→ Assigned task
With the pictures left out, print exactly the lines below that run from the one containing "Given: Click the share icon in the toolbar" through the one containing "The height and".

[Opening Data extracts section]

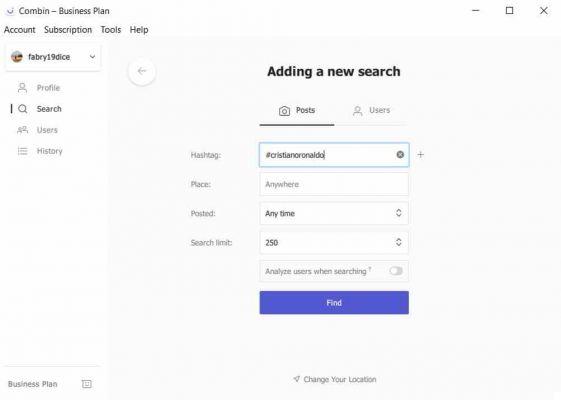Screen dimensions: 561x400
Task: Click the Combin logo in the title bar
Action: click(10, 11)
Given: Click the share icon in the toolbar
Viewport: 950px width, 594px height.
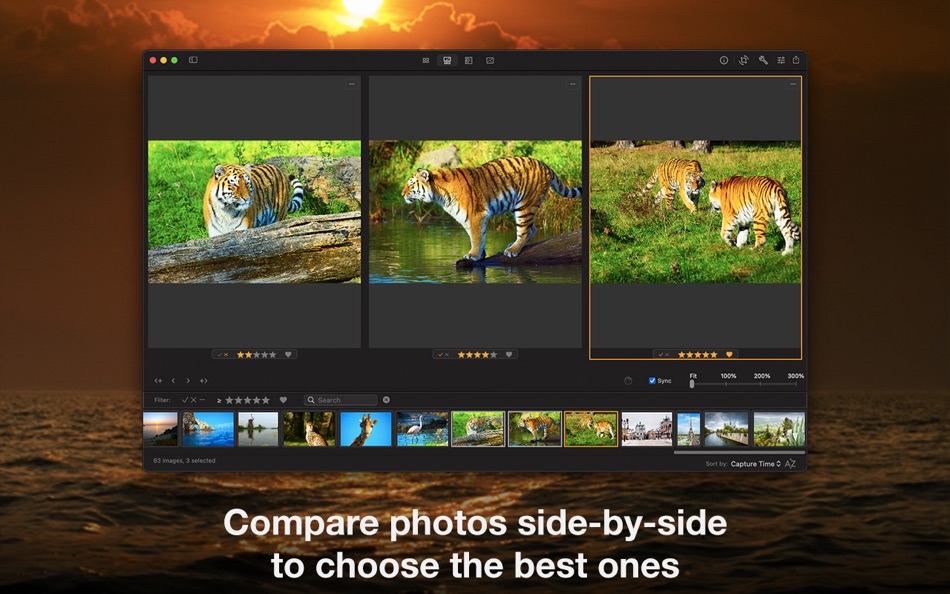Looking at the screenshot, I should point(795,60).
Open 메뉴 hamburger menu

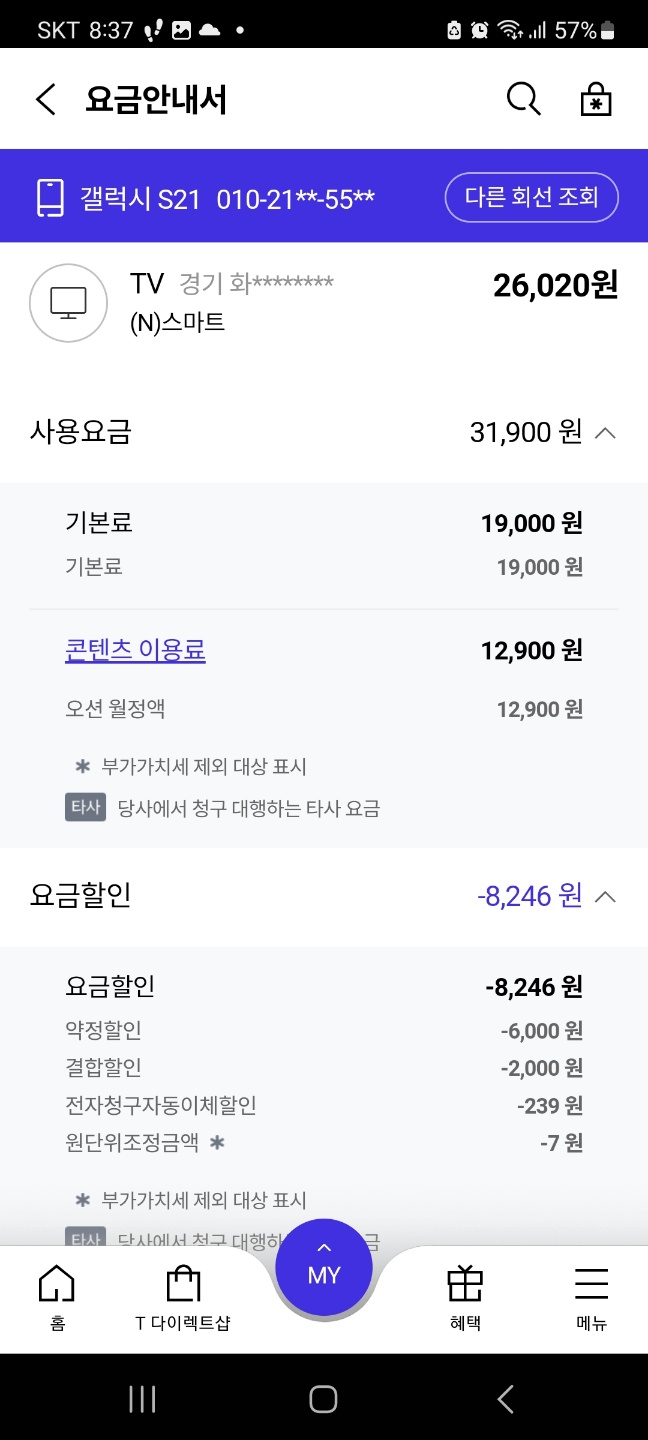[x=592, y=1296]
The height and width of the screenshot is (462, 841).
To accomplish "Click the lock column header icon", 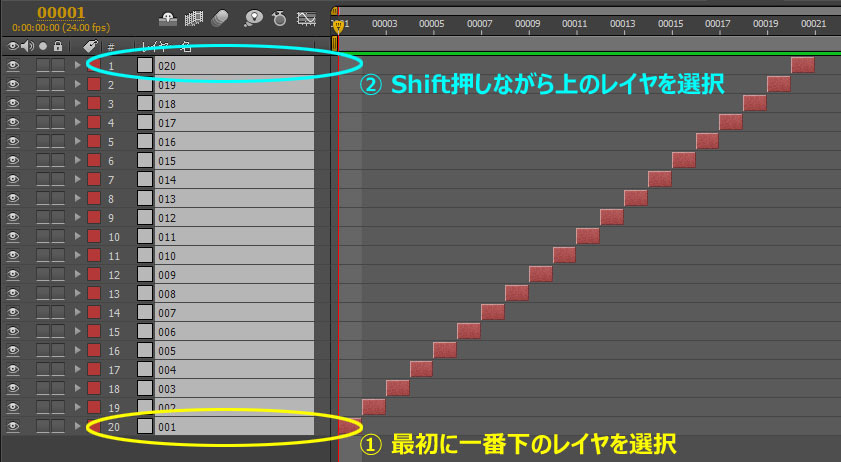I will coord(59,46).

[Closing Data extracts section]

→ Result of the task
Given: Click the share icon in the toolbar
Viewport: 950px width, 594px height.
Looking at the screenshot, I should point(795,60).
Open 메뉴 hamburger menu

[x=592, y=1296]
The height and width of the screenshot is (462, 841).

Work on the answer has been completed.